■ TASK PROMPT
Leave the pictures out. Retype exactly the lines below from the one containing "Go to Students in the sidebar" through the one containing "The height and", and no others.

■ RAW DATA
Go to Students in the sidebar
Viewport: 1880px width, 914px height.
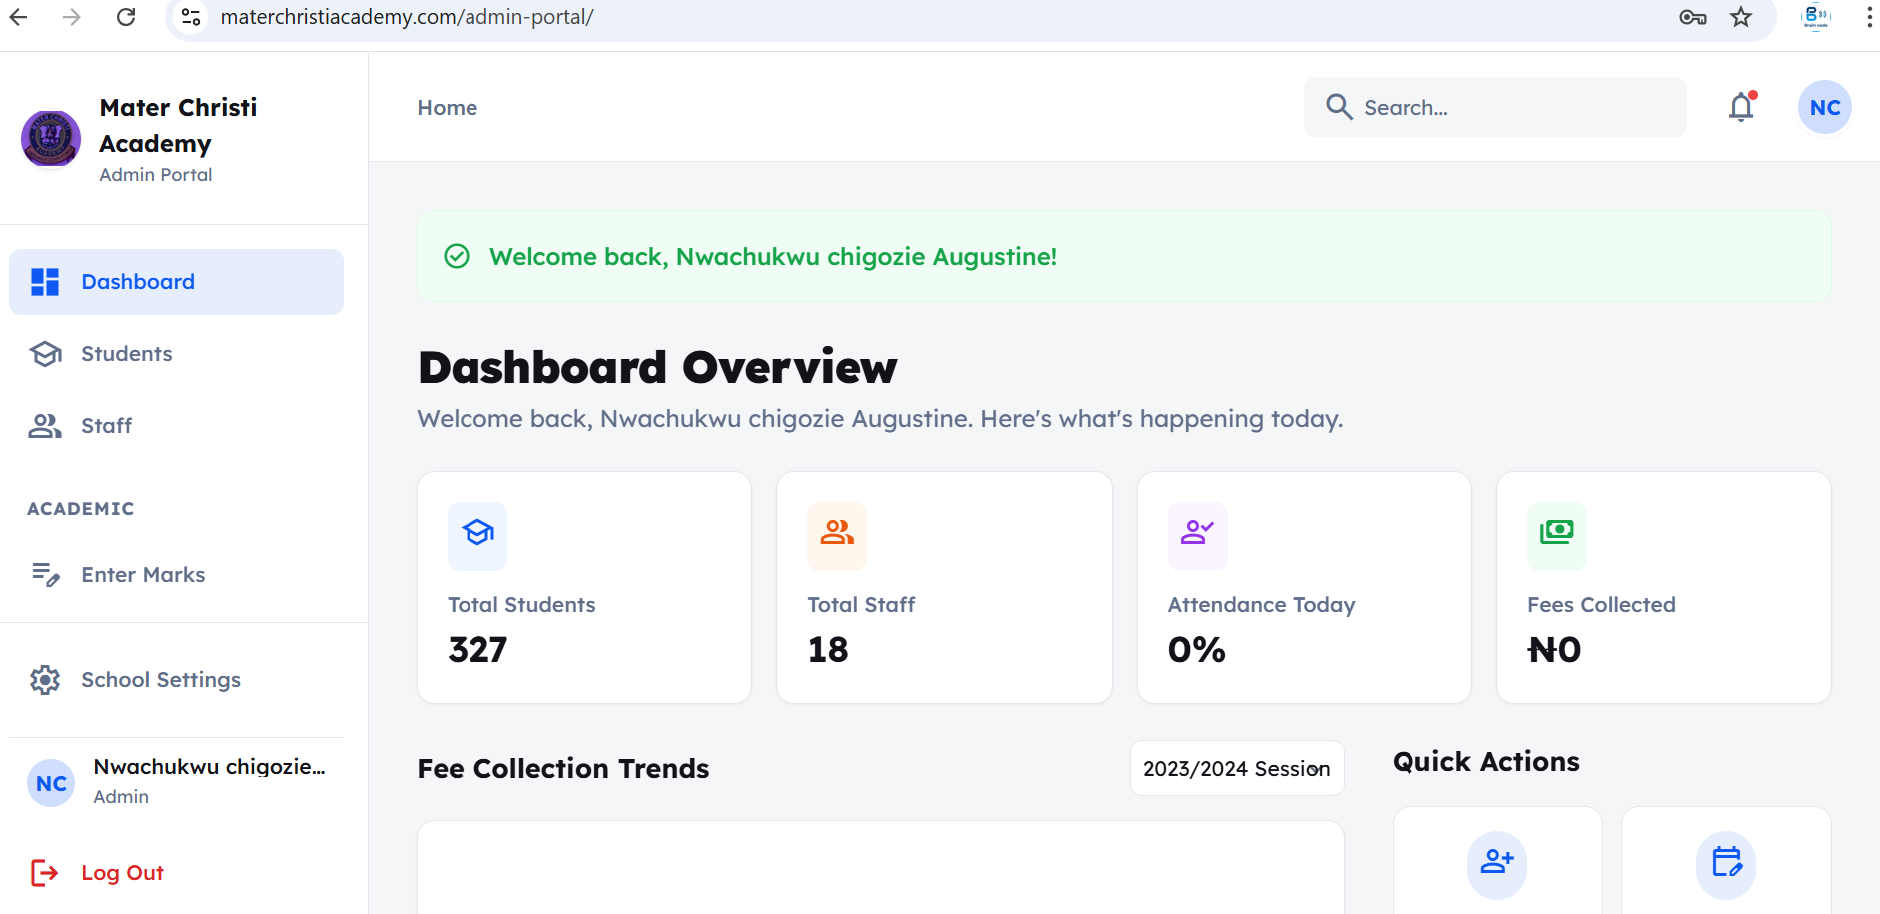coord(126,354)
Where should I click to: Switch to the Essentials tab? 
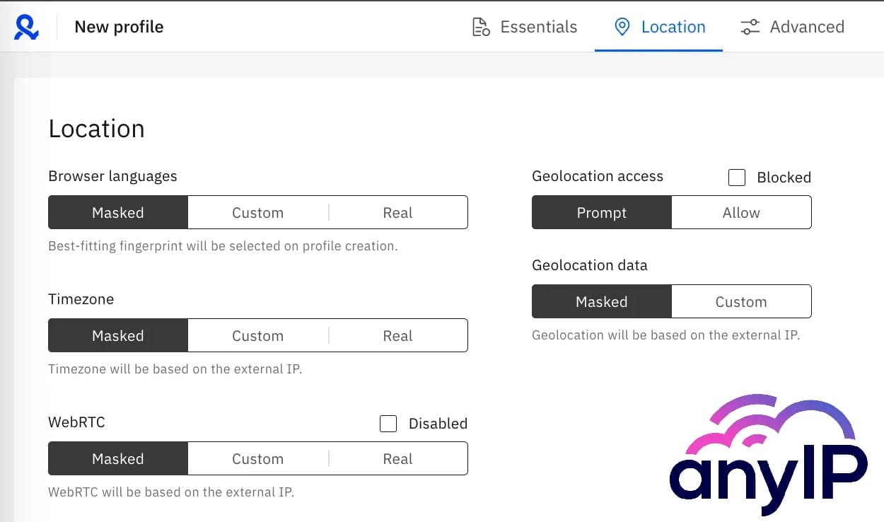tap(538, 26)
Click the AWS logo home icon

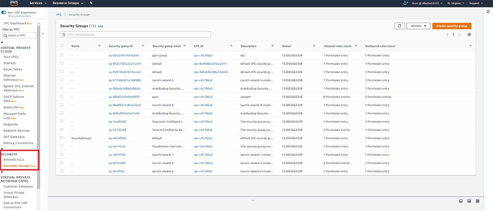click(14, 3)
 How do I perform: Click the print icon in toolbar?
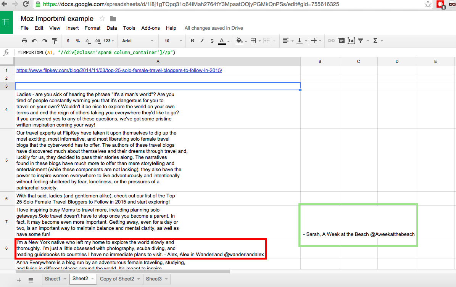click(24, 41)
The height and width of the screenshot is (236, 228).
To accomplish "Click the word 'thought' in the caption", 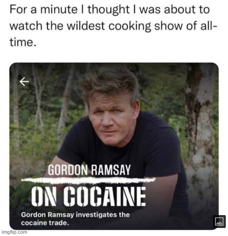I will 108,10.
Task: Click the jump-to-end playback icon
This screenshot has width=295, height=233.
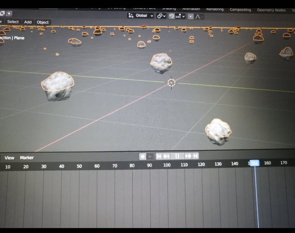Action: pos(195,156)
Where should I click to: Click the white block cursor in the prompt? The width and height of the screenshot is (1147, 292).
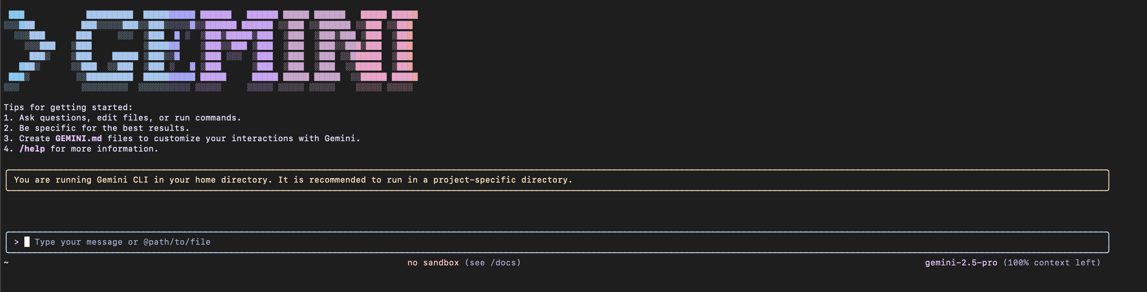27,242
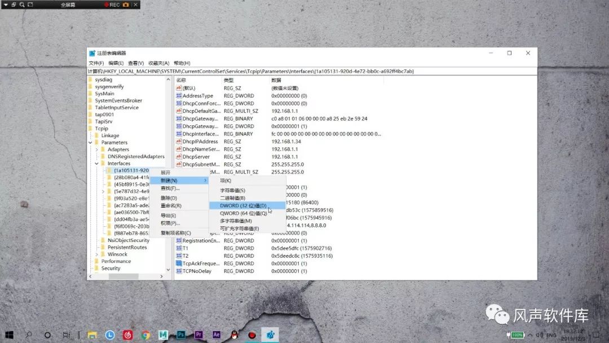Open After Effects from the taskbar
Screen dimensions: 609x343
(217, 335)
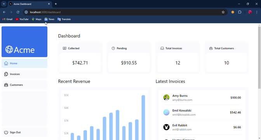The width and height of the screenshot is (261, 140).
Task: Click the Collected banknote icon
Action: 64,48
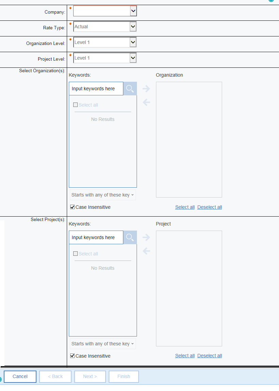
* * *
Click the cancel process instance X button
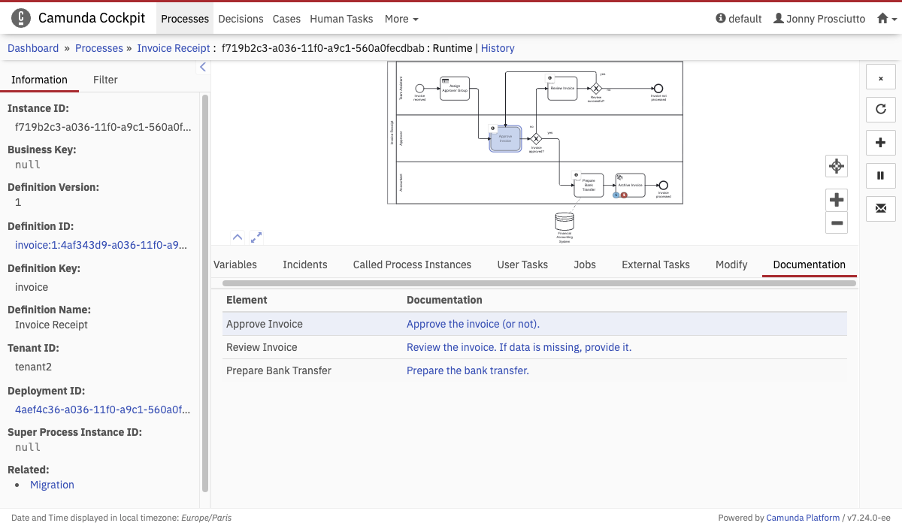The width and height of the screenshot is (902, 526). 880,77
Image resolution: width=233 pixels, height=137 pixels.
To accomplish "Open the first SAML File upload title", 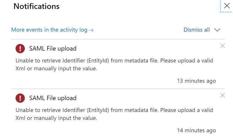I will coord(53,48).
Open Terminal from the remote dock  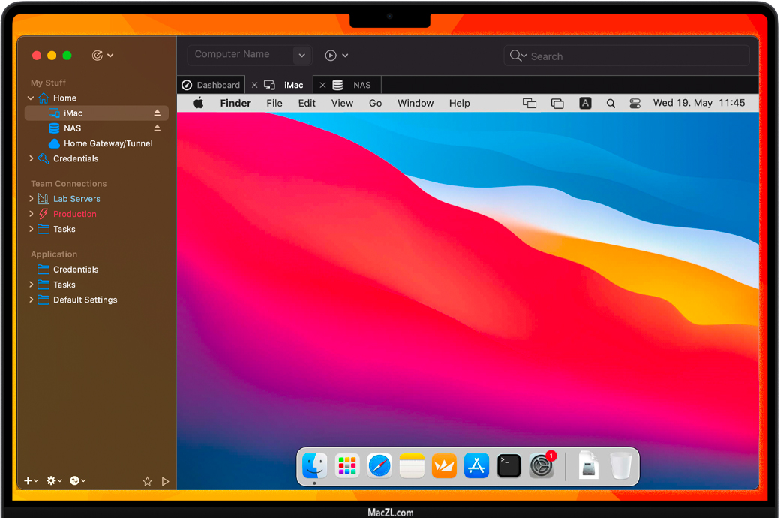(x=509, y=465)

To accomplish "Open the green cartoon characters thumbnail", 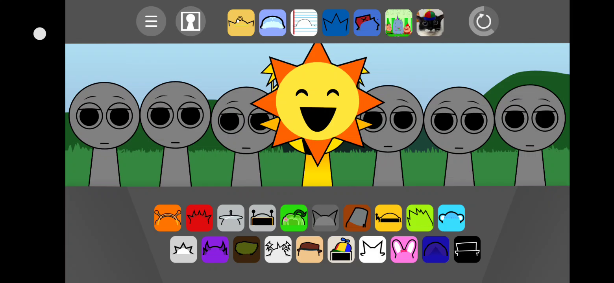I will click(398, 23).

■ TASK OUTPUT
Go to Students in the sidebar
Viewport: 1880px width, 914px height.
coord(126,354)
Where should I click to: Switch to the Essentials tab? 
tap(538, 26)
Click the AWS logo home icon

click(14, 3)
 How do I perform: Click the print icon in toolbar?
click(24, 41)
The height and width of the screenshot is (236, 228).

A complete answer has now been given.